▼

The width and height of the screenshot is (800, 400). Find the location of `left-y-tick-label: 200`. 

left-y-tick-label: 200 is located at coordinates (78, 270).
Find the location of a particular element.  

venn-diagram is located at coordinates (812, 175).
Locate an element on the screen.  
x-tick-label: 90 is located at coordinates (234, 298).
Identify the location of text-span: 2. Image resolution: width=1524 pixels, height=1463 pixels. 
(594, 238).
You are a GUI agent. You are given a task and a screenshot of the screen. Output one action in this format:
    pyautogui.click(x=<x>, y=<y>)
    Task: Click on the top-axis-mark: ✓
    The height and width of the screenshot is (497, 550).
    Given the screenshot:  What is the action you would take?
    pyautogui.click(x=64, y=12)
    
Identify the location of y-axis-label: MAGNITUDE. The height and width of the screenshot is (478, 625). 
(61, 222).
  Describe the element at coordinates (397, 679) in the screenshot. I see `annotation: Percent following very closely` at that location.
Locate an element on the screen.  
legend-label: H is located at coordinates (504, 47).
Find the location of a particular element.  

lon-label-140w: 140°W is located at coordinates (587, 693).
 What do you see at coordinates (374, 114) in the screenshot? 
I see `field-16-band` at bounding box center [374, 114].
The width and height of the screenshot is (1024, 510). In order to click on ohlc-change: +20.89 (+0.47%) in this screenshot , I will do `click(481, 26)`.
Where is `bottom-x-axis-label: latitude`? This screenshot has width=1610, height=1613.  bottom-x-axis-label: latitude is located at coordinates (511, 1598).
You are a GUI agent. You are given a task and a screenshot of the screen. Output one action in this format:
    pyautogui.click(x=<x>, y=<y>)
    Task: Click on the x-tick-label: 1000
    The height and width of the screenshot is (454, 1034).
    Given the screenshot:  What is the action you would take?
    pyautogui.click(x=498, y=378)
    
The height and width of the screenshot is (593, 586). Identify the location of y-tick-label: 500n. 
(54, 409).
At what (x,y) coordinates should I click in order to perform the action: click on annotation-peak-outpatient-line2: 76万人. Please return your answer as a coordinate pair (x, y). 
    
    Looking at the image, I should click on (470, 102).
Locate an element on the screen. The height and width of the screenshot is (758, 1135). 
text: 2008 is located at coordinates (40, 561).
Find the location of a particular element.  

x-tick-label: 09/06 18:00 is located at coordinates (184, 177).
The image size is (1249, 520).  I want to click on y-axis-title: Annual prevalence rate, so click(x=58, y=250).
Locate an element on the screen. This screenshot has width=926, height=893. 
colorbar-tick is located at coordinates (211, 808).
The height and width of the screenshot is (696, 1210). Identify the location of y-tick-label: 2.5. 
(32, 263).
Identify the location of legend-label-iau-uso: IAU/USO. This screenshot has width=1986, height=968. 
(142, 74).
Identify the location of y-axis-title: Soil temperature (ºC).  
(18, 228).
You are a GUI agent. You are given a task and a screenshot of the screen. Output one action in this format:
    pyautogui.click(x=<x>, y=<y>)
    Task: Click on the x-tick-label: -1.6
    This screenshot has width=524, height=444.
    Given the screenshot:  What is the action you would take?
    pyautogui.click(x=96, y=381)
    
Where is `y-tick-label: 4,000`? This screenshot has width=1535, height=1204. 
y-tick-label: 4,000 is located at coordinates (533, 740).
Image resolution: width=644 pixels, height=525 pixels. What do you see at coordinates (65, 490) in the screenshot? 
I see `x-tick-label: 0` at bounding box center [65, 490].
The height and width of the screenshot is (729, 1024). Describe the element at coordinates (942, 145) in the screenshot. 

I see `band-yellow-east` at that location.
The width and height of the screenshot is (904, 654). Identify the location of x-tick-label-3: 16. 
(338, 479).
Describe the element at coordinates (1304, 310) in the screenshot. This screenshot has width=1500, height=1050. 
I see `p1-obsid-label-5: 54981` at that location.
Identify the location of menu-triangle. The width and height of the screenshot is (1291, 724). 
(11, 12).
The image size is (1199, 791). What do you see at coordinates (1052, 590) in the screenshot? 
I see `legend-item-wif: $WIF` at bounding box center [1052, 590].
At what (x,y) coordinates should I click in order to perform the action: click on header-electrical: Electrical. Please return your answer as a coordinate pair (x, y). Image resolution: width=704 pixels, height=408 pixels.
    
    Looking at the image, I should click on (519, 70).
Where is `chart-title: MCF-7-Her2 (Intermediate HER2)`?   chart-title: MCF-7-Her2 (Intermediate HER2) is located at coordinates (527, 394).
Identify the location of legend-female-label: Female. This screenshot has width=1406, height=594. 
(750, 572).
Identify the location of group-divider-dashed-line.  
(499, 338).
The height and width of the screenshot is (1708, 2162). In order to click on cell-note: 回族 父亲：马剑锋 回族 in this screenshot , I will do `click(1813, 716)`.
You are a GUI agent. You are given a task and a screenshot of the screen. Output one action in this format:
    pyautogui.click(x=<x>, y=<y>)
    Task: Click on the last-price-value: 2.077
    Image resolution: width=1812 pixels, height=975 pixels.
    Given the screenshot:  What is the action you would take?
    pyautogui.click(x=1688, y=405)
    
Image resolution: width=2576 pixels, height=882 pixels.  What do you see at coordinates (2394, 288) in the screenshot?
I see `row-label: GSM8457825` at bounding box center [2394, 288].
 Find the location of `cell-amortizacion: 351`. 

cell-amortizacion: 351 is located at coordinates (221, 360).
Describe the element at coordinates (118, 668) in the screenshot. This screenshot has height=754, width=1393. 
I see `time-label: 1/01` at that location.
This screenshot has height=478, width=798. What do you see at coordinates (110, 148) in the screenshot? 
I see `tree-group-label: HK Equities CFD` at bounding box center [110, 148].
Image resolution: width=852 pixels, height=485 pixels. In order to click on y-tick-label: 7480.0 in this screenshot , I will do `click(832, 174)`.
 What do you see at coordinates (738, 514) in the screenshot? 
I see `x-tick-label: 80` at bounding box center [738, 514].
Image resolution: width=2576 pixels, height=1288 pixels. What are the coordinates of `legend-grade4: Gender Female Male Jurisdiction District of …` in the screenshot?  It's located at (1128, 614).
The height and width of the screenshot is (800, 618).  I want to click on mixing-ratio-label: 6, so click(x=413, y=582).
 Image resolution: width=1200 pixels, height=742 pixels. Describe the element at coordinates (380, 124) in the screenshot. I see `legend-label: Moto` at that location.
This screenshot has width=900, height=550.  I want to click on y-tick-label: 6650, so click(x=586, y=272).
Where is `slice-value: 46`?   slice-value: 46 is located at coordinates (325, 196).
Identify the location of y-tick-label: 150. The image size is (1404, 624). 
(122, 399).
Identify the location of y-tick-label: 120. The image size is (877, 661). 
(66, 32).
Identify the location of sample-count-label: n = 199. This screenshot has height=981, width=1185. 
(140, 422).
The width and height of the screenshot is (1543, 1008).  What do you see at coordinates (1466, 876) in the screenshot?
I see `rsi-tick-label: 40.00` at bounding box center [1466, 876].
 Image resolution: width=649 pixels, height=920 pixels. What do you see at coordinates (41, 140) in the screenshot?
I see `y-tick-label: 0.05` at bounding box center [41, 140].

▲

_Exercise goal:_ Extract all of the items above verbatim, reproducing every line without any change.

_Finished exercise:_
The width and height of the screenshot is (800, 400). Find the location of `left-y-tick-label: 200`. 

left-y-tick-label: 200 is located at coordinates (78, 270).
Find the location of a particular element.  

venn-diagram is located at coordinates (812, 175).
Locate an element on the screen.  
x-tick-label: 90 is located at coordinates (234, 298).
Identify the location of text-span: 2. Image resolution: width=1524 pixels, height=1463 pixels. 
(594, 238).
You are a GUI agent. You are given a task and a screenshot of the screen. Output one action in this format:
    pyautogui.click(x=<x>, y=<y>)
    Task: Click on the top-axis-mark: ✓
    The height and width of the screenshot is (497, 550).
    Given the screenshot:  What is the action you would take?
    pyautogui.click(x=64, y=12)
    
Identify the location of y-axis-label: MAGNITUDE. The height and width of the screenshot is (478, 625). 
(61, 222).
  Describe the element at coordinates (397, 679) in the screenshot. I see `annotation: Percent following very closely` at that location.
Locate an element on the screen.  
legend-label: H is located at coordinates (504, 47).
Find the location of a particular element.  

lon-label-140w: 140°W is located at coordinates (587, 693).
 What do you see at coordinates (374, 114) in the screenshot? 
I see `field-16-band` at bounding box center [374, 114].
The width and height of the screenshot is (1024, 510). In order to click on ohlc-change: +20.89 (+0.47%) in this screenshot , I will do `click(481, 26)`.
Where is `bottom-x-axis-label: latitude`? This screenshot has width=1610, height=1613.  bottom-x-axis-label: latitude is located at coordinates (511, 1598).
You are a GUI agent. You are given a task and a screenshot of the screen. Output one action in this format:
    pyautogui.click(x=<x>, y=<y>)
    Task: Click on the x-tick-label: 1000
    The height and width of the screenshot is (454, 1034).
    Given the screenshot:  What is the action you would take?
    pyautogui.click(x=498, y=378)
    
The height and width of the screenshot is (593, 586). Identify the location of y-tick-label: 500n. 
(54, 409).
At what (x,y) coordinates should I click in order to perform the action: click on annotation-peak-outpatient-line2: 76万人. Please return your answer as a coordinate pair (x, y). 
    
    Looking at the image, I should click on (470, 102).
Locate an element on the screen. The height and width of the screenshot is (758, 1135). 
text: 2008 is located at coordinates (40, 561).
Find the location of a particular element.  

x-tick-label: 09/06 18:00 is located at coordinates (184, 177).
The image size is (1249, 520).  I want to click on y-axis-title: Annual prevalence rate, so click(x=58, y=250).
Locate an element on the screen. This screenshot has width=926, height=893. 
colorbar-tick is located at coordinates (211, 808).
The height and width of the screenshot is (696, 1210). Identify the location of y-tick-label: 2.5. 
(32, 263).
Identify the location of legend-label-iau-uso: IAU/USO. This screenshot has width=1986, height=968. 
(142, 74).
Identify the location of y-axis-title: Soil temperature (ºC).  
(18, 228).
You are a GUI agent. You are given a task and a screenshot of the screen. Output one action in this format:
    pyautogui.click(x=<x>, y=<y>)
    Task: Click on the x-tick-label: -1.6
    This screenshot has width=524, height=444.
    Given the screenshot:  What is the action you would take?
    pyautogui.click(x=96, y=381)
    
Where is `y-tick-label: 4,000`? This screenshot has width=1535, height=1204. 
y-tick-label: 4,000 is located at coordinates (533, 740).
Image resolution: width=644 pixels, height=525 pixels. What do you see at coordinates (65, 490) in the screenshot? 
I see `x-tick-label: 0` at bounding box center [65, 490].
The height and width of the screenshot is (729, 1024). Describe the element at coordinates (942, 145) in the screenshot. 

I see `band-yellow-east` at that location.
The width and height of the screenshot is (904, 654). Identify the location of x-tick-label-3: 16. 
(338, 479).
Describe the element at coordinates (1304, 310) in the screenshot. This screenshot has width=1500, height=1050. 
I see `p1-obsid-label-5: 54981` at that location.
Identify the location of menu-triangle. The width and height of the screenshot is (1291, 724). 
(11, 12).
The image size is (1199, 791). What do you see at coordinates (1052, 590) in the screenshot? 
I see `legend-item-wif: $WIF` at bounding box center [1052, 590].
At what (x,y) coordinates should I click in order to perform the action: click on header-electrical: Electrical. Please return your answer as a coordinate pair (x, y). Image resolution: width=704 pixels, height=408 pixels.
    
    Looking at the image, I should click on (519, 70).
Where is `chart-title: MCF-7-Her2 (Intermediate HER2)`?   chart-title: MCF-7-Her2 (Intermediate HER2) is located at coordinates (527, 394).
Identify the location of legend-female-label: Female. This screenshot has width=1406, height=594. 
(750, 572).
Identify the location of group-divider-dashed-line.  
(499, 338).
The height and width of the screenshot is (1708, 2162). In order to click on cell-note: 回族 父亲：马剑锋 回族 in this screenshot , I will do `click(1813, 716)`.
You are a GUI agent. You are given a task and a screenshot of the screen. Output one action in this format:
    pyautogui.click(x=<x>, y=<y>)
    Task: Click on the last-price-value: 2.077
    Image resolution: width=1812 pixels, height=975 pixels.
    Given the screenshot:  What is the action you would take?
    pyautogui.click(x=1688, y=405)
    
Image resolution: width=2576 pixels, height=882 pixels.  What do you see at coordinates (2394, 288) in the screenshot?
I see `row-label: GSM8457825` at bounding box center [2394, 288].
 Find the location of `cell-amortizacion: 351`. 

cell-amortizacion: 351 is located at coordinates (221, 360).
Describe the element at coordinates (118, 668) in the screenshot. This screenshot has height=754, width=1393. 
I see `time-label: 1/01` at that location.
This screenshot has height=478, width=798. What do you see at coordinates (110, 148) in the screenshot? 
I see `tree-group-label: HK Equities CFD` at bounding box center [110, 148].
Image resolution: width=852 pixels, height=485 pixels. In order to click on y-tick-label: 7480.0 in this screenshot , I will do `click(832, 174)`.
 What do you see at coordinates (738, 514) in the screenshot? 
I see `x-tick-label: 80` at bounding box center [738, 514].
Image resolution: width=2576 pixels, height=1288 pixels. What are the coordinates of `legend-grade4: Gender Female Male Jurisdiction District of …` in the screenshot?  It's located at (1128, 614).
The height and width of the screenshot is (800, 618).  I want to click on mixing-ratio-label: 6, so click(x=413, y=582).
 Image resolution: width=1200 pixels, height=742 pixels. Describe the element at coordinates (380, 124) in the screenshot. I see `legend-label: Moto` at that location.
This screenshot has width=900, height=550.  I want to click on y-tick-label: 6650, so click(x=586, y=272).
Where is `slice-value: 46`?   slice-value: 46 is located at coordinates (325, 196).
Identify the location of y-tick-label: 150. The image size is (1404, 624). 
(122, 399).
Identify the location of y-tick-label: 120. The image size is (877, 661). 
(66, 32).
Identify the location of sample-count-label: n = 199. This screenshot has height=981, width=1185. 
(140, 422).
The width and height of the screenshot is (1543, 1008).  What do you see at coordinates (1466, 876) in the screenshot?
I see `rsi-tick-label: 40.00` at bounding box center [1466, 876].
 Image resolution: width=649 pixels, height=920 pixels. What do you see at coordinates (41, 140) in the screenshot?
I see `y-tick-label: 0.05` at bounding box center [41, 140].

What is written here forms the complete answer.